## EXERCISE OBJECTIVE
Lay out every line of the material below as a numbered list, skipping blank lines and omitting the pictures.

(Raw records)
* Start *

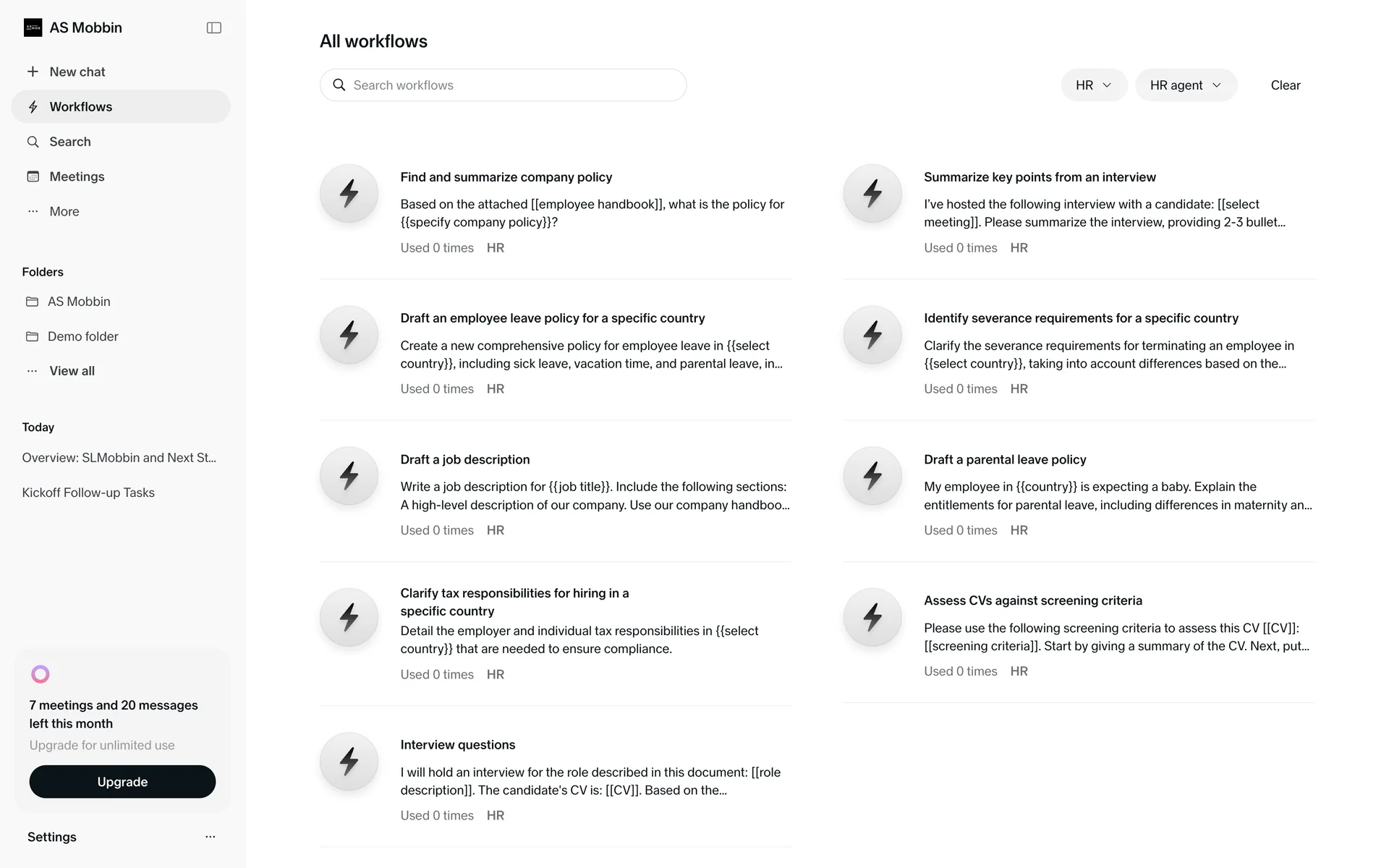This screenshot has width=1389, height=868.
Task: Open the HR category dropdown filter
Action: point(1093,85)
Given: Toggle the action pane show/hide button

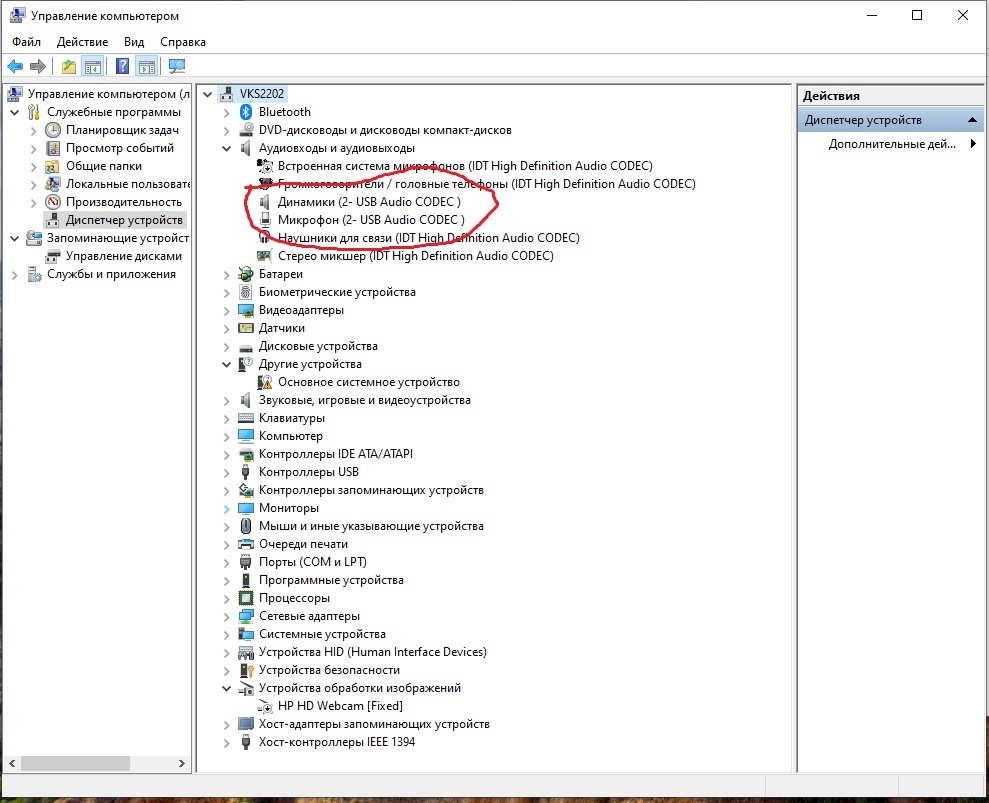Looking at the screenshot, I should coord(147,67).
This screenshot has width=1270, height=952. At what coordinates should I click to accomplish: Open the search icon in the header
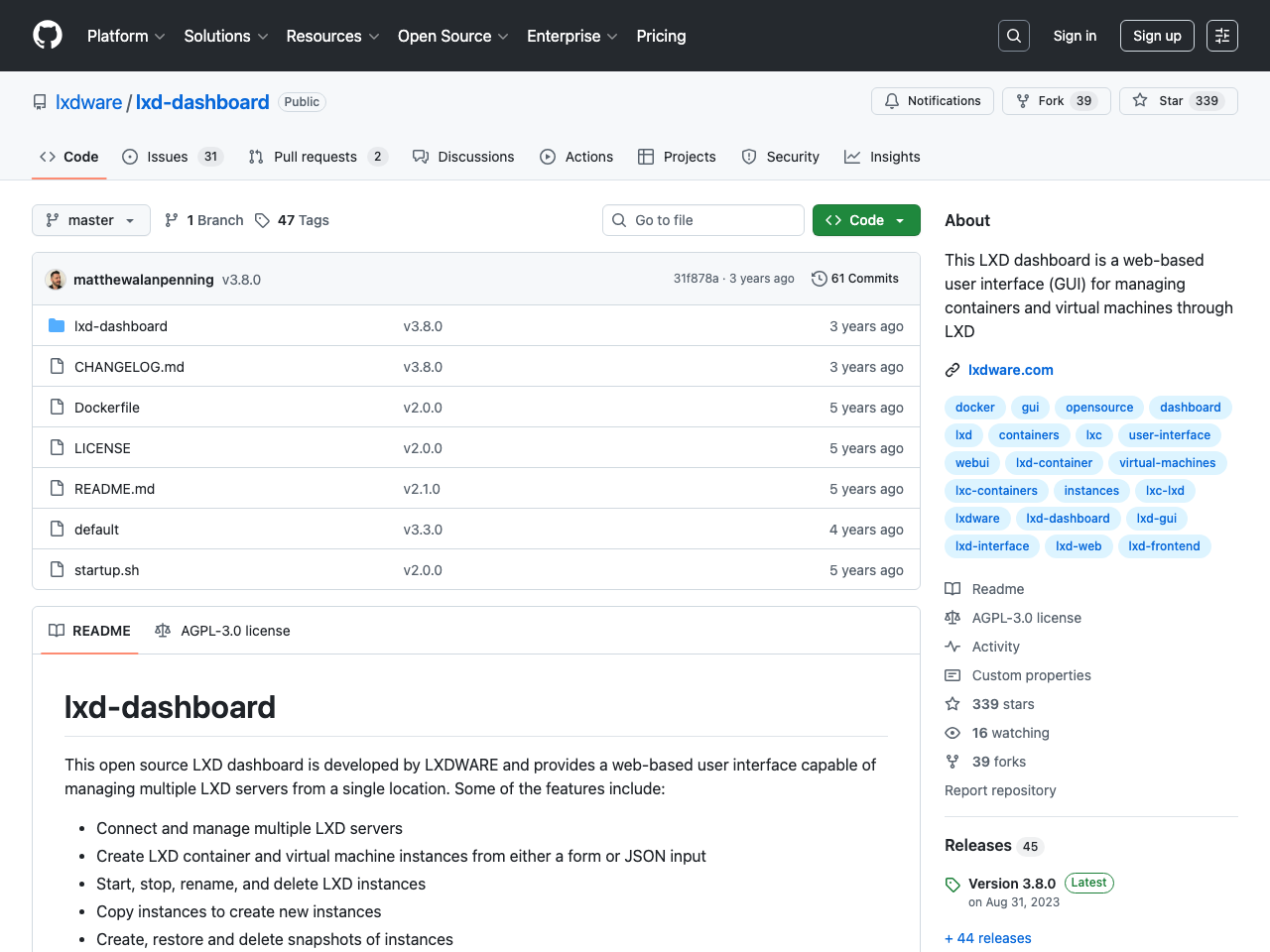point(1013,35)
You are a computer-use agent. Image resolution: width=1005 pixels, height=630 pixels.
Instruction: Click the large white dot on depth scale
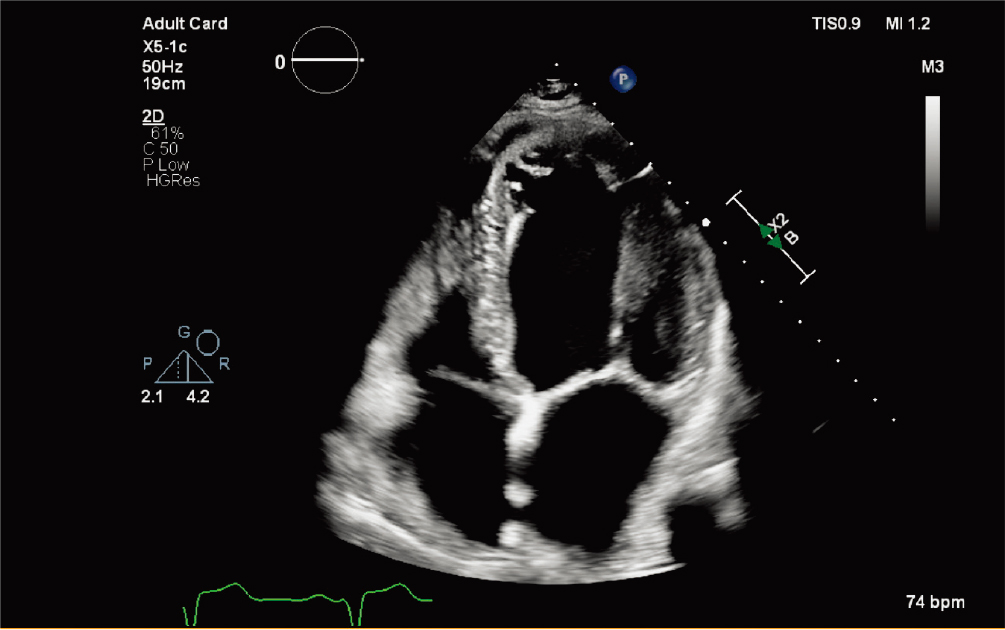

* End *

## SOLUTION BELOW
1. This screenshot has width=1389, height=868.
2. Task: Open the HR category dropdown filter
3. Action: point(1093,85)
4. Given: Toggle the action pane show/hide button
5. Looking at the screenshot, I should coord(147,67).
6. This screenshot has width=1270, height=952. At what coordinates should I click to accomplish: Open the search icon in the header
7. point(1013,35)
8. You are a computer-use agent. Image resolution: width=1005 pixels, height=630 pixels.
9. Instruction: Click the large white dot on depth scale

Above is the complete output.